— Start of DOCUMENT TEXT —
The Dog Dies, Part I

“Go to the library and pick out a book with an award sticker and a dog on the cover. Trust me, that dog is going down.”   – Gordon Korman, No More Dead Dogs

This is such a cliché, there is even a list on the Goodreads website called “The dog dies . . . a cautionary list.” Everyone knows this trope, and most people hate it, having been traumatized by one “classic” or another in childhood. But let’s stroll down the rogues gallery anyway.

Bob, Son of Battle (1898, Alfred Ollivant)

David, son of a nasty Cumbrian shepherd, is torn between his nasty father with his nasty dog Red Wull, and the good honorable neighbor with his good honorable dog, Bob. Dogs have vicious dog-fights and humans have drunken brawls. David learns about being a man. The story climaxes with a doggie blood-bath. Bizarrely, The New York Review of Books chose this for re-publication as part of its Children’s Collection.

Lad: A Dog (1919, Albert Payson Terhune)

Lad, a collie, is noble, brave, loyal, and intelligent. He saves babies from snake bites, heroically takes blame for things he didn’t do, fights bad dogs and bad humans, rescues straying sheep, and finds his way home over long distances when lost. Nothing is more important than obeying and protecting his master, and he suffers in proud silence, because he is noble.

Terhune wrote a number of other books about collies with titles like My Friend the Dog; The Heart of a Dog; The Faith of a Collie; Collie to the Rescue; and A Dog Named Chips. It is almost certainly he who is being satirized with the fictional book My Pal Shep, in Korman’s No More Dead Dogs (though Korman may also have had in mind later books  by other authors like Champ: Gallant Collie, and My Dog Skip).
— End of DOCUMENT TEXT —
— Start of DATA SHOWN —
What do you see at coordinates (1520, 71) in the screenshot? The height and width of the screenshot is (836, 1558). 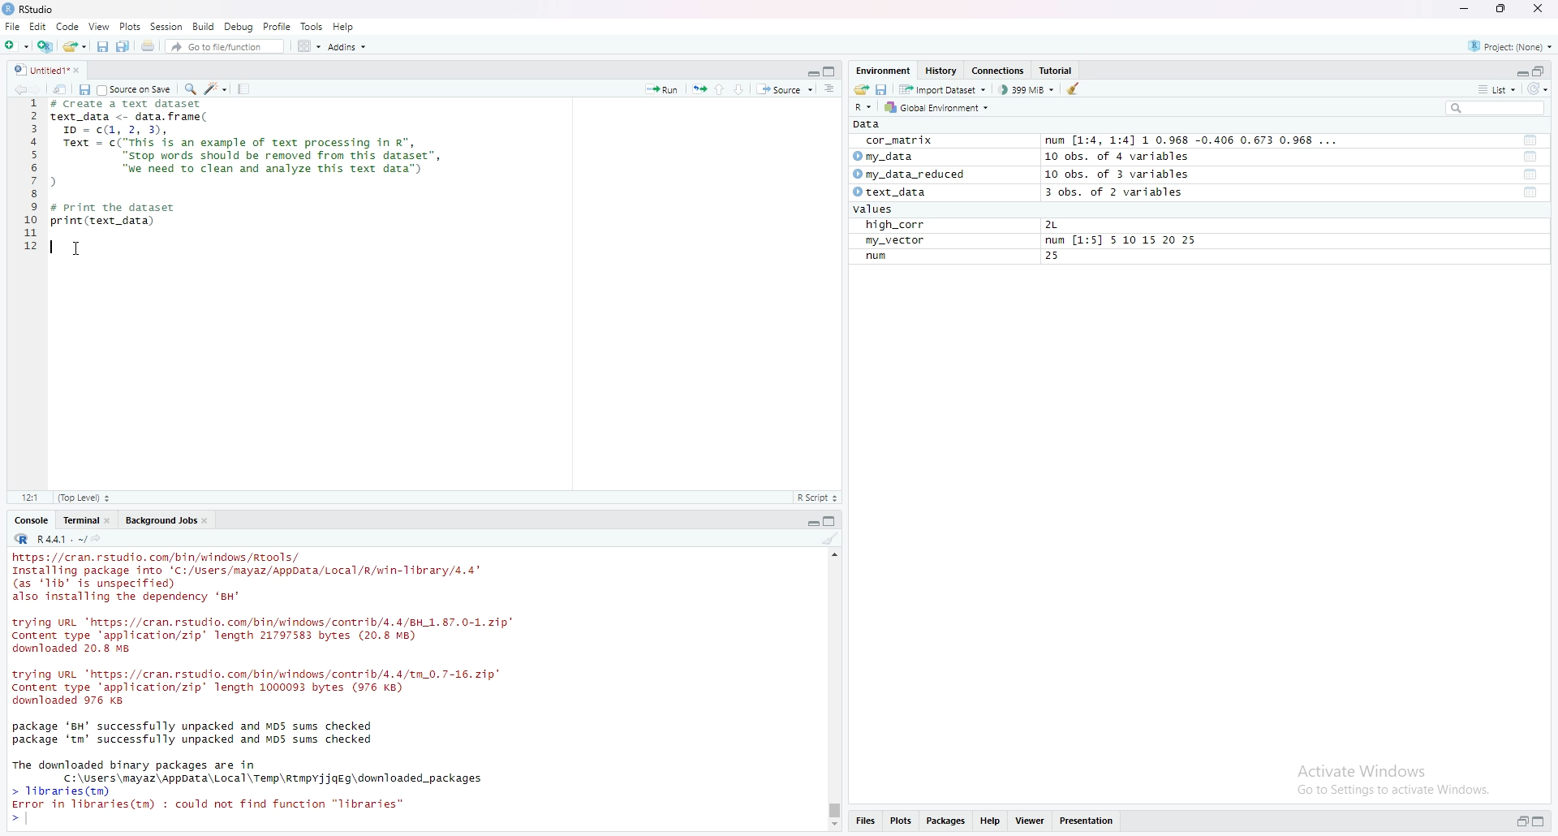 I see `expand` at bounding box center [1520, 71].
— End of DATA SHOWN —
— Start of DATA SHOWN —
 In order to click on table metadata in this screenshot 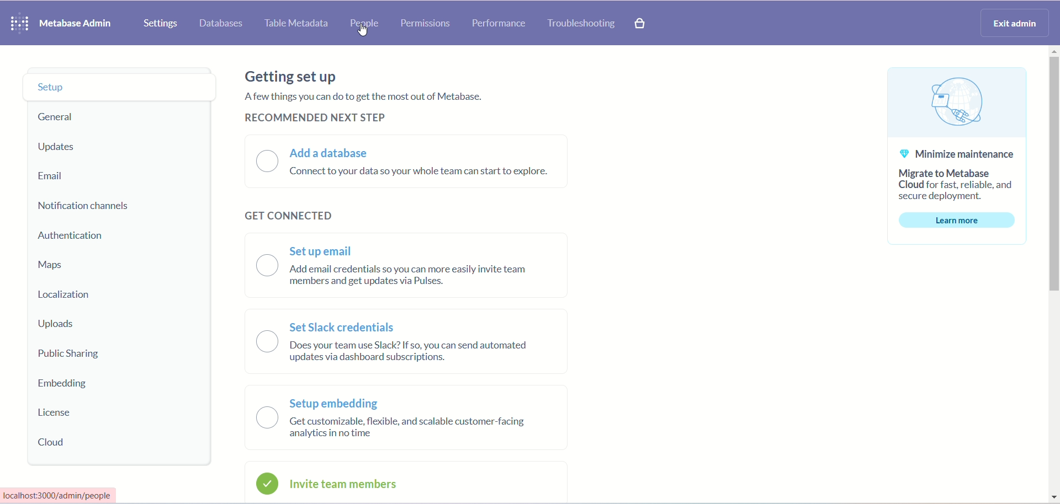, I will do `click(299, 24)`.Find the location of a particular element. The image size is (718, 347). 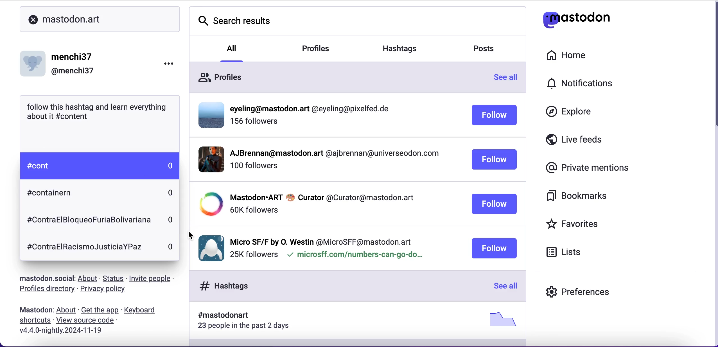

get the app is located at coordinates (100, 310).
— End of DATA SHOWN —
WHAT THE TASK ASKS.
Answer these questions about the text on books in which the dog dies.
(a) What is the list on the Goodreads website called?
(b) Which publication chose Bob, Son of Battle for re-publication, and in what collection?
(c) What fictional book in No More Dead Dogs is said to satirize Terhune?

OUTPUT OF THE TASK.
(a) "The dog dies . . . a cautionary list."
(b) The New York Review of Books, in its Children's Collection.
(c) My Pal Shep.